== Segment start ==

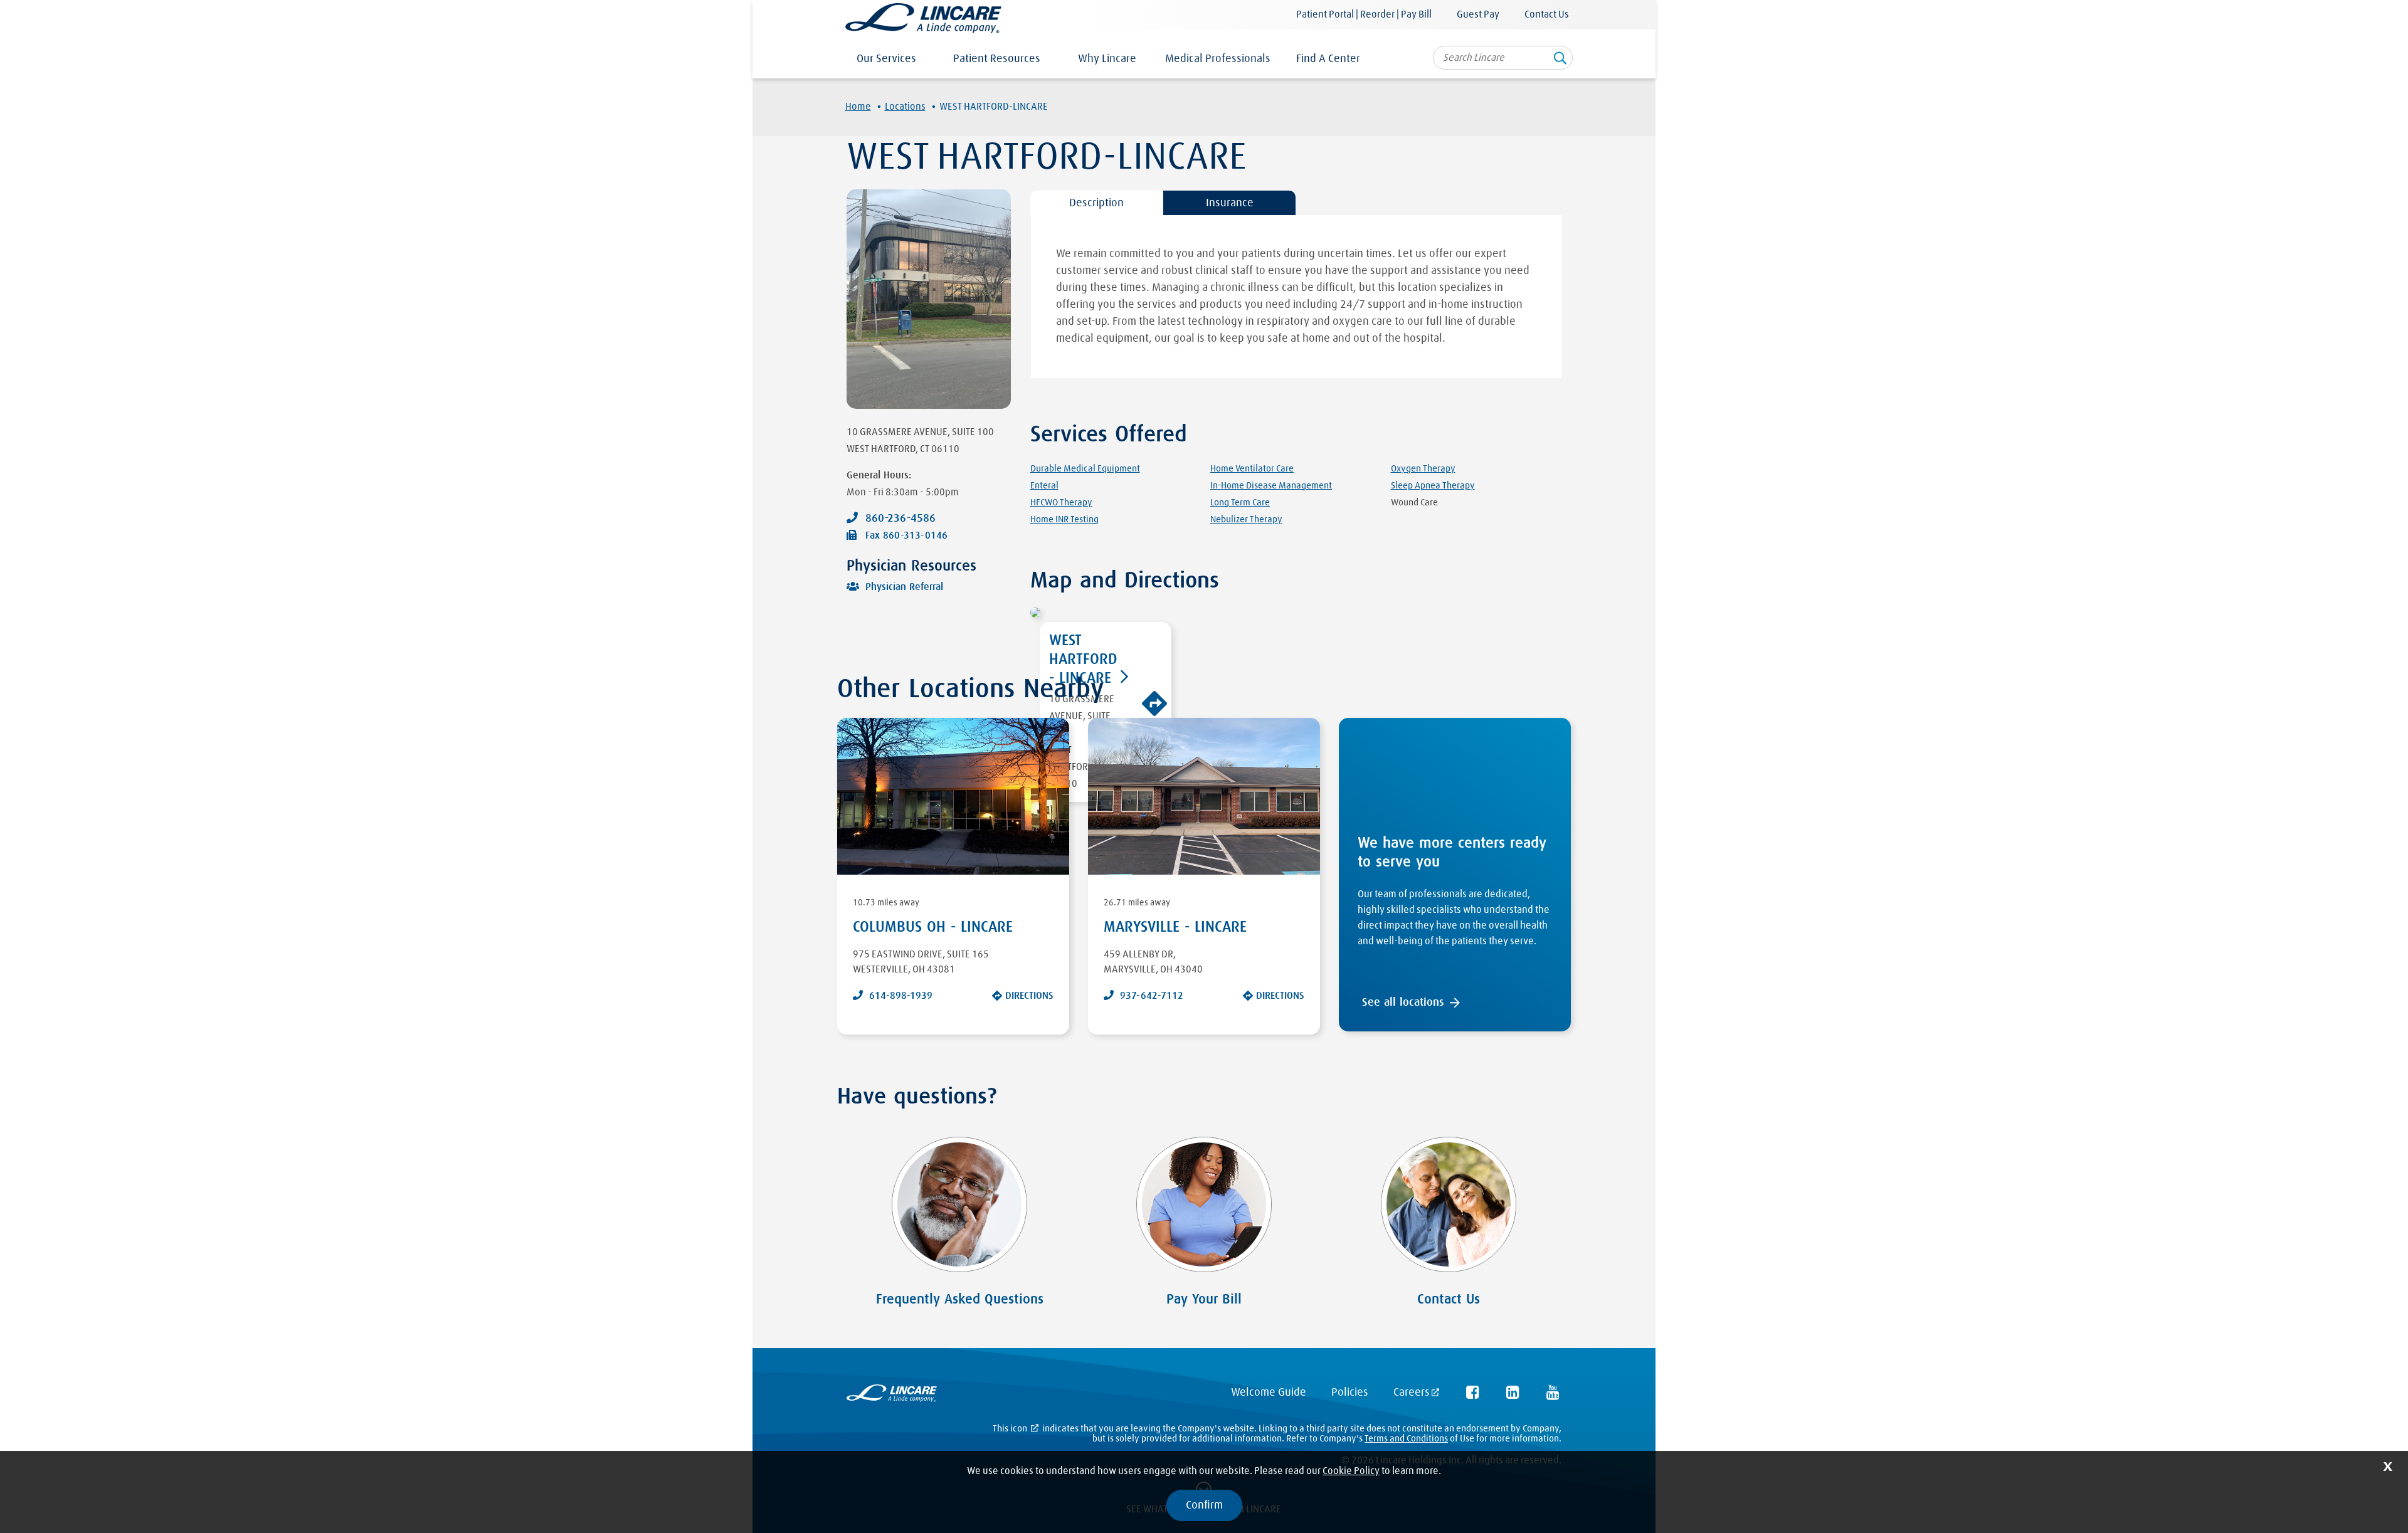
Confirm (1204, 1505)
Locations (905, 107)
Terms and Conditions (1406, 1438)
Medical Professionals (1217, 59)
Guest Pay (1478, 14)
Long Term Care (1240, 502)
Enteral (1044, 485)
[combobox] (1503, 58)
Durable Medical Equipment (1085, 468)
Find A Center (1328, 59)
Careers (1411, 1392)
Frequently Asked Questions (959, 1300)
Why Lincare (1107, 59)
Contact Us (1546, 14)
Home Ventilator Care (1252, 468)
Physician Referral (904, 587)
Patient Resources (996, 59)
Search (1560, 62)
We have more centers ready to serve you (1452, 853)
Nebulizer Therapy (1246, 519)
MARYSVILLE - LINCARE (1175, 927)
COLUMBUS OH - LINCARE (933, 927)
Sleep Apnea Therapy (1433, 485)
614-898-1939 (900, 996)
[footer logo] (892, 1396)
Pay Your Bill (1204, 1300)
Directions (1029, 996)
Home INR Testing (1064, 519)
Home (858, 107)
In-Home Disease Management (1271, 485)
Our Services (886, 59)
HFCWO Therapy (1061, 502)
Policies (1349, 1392)
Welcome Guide (1268, 1392)
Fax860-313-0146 (906, 535)
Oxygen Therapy (1423, 468)
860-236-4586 (900, 518)
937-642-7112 (1151, 996)
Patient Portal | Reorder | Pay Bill (1364, 14)
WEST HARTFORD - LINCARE (1083, 659)
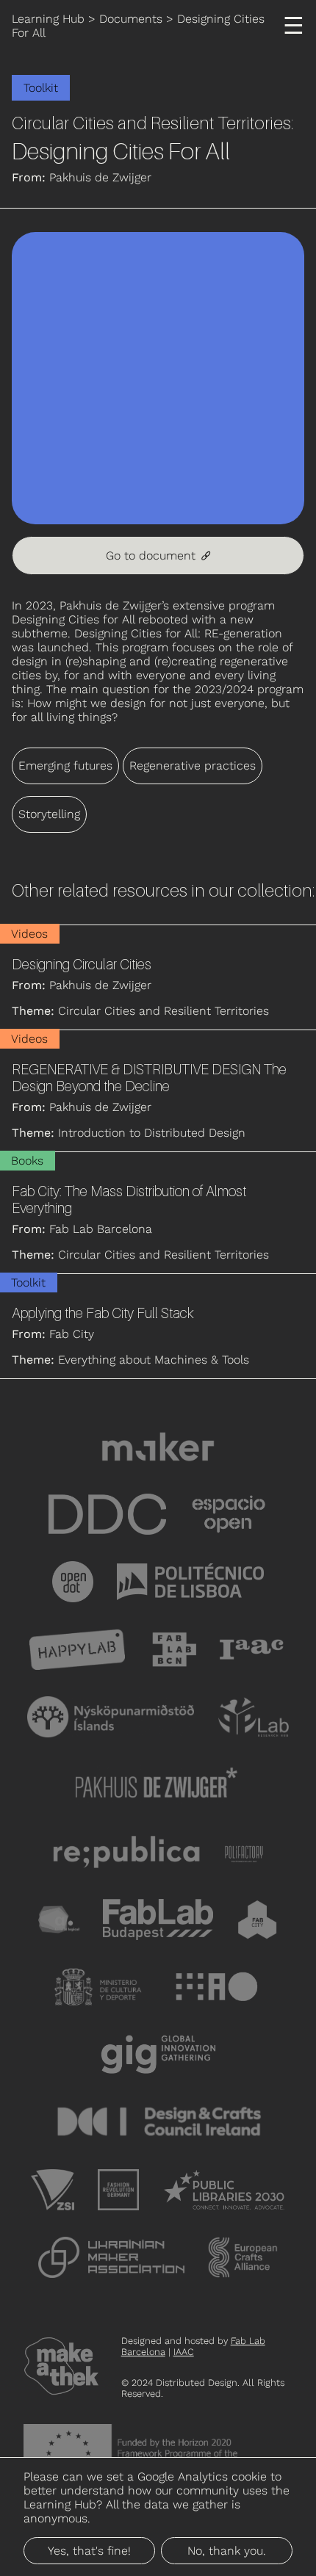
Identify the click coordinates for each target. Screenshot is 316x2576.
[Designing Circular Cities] (158, 977)
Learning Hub (48, 19)
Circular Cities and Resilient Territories (151, 123)
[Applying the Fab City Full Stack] (158, 1326)
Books (27, 1161)
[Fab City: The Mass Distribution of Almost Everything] (158, 1212)
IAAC (183, 2351)
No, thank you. (226, 2551)
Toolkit (41, 88)
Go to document (158, 555)
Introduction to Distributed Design (151, 1133)
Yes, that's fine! (89, 2551)
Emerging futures (65, 766)
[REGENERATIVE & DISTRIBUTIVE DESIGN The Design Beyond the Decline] (158, 1090)
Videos (29, 934)
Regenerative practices (192, 766)
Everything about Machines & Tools (153, 1360)
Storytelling (49, 814)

== Segment end ==

Work to complete:
Each record above should be returned unchanged, except that the pictures are dropped.

Problem solution:
Confirm (1204, 1505)
Locations (905, 107)
Terms and Conditions (1406, 1438)
Medical Professionals (1217, 59)
Guest Pay (1478, 14)
Long Term Care (1240, 502)
Enteral (1044, 485)
[combobox] (1503, 58)
Durable Medical Equipment (1085, 468)
Find A Center (1328, 59)
Careers (1411, 1392)
Frequently Asked Questions (959, 1300)
Why Lincare (1107, 59)
Contact Us (1546, 14)
Home Ventilator Care (1252, 468)
Physician Referral (904, 587)
Patient Resources (996, 59)
Search (1560, 62)
We have more centers ready to serve you (1452, 853)
Nebulizer Therapy (1246, 519)
MARYSVILLE - LINCARE (1175, 927)
COLUMBUS OH - LINCARE (933, 927)
Sleep Apnea Therapy (1433, 485)
614-898-1939 (900, 996)
[footer logo] (892, 1396)
Pay Your Bill (1204, 1300)
Directions (1029, 996)
Home INR Testing (1064, 519)
Home (858, 107)
In-Home Disease Management (1271, 485)
Our Services (886, 59)
HFCWO Therapy (1061, 502)
Policies (1349, 1392)
Welcome Guide (1268, 1392)
Fax860-313-0146 (906, 535)
Oxygen Therapy (1423, 468)
860-236-4586 (900, 518)
937-642-7112 (1151, 996)
Patient Portal | Reorder | Pay Bill (1364, 14)
WEST HARTFORD - LINCARE (1083, 659)
Identify the click coordinates for each target. Screenshot is 316x2576.
[Designing Circular Cities] (158, 977)
Learning Hub (48, 19)
Circular Cities and Resilient Territories (151, 123)
[Applying the Fab City Full Stack] (158, 1326)
Books (27, 1161)
[Fab City: The Mass Distribution of Almost Everything] (158, 1212)
IAAC (183, 2351)
No, thank you. (226, 2551)
Toolkit (41, 88)
Go to document (158, 555)
Introduction to Distributed Design (151, 1133)
Yes, that's fine! (89, 2551)
Emerging futures (65, 766)
[REGENERATIVE & DISTRIBUTIVE DESIGN The Design Beyond the Decline] (158, 1090)
Videos (29, 934)
Regenerative practices (192, 766)
Everything about Machines & Tools (153, 1360)
Storytelling (49, 814)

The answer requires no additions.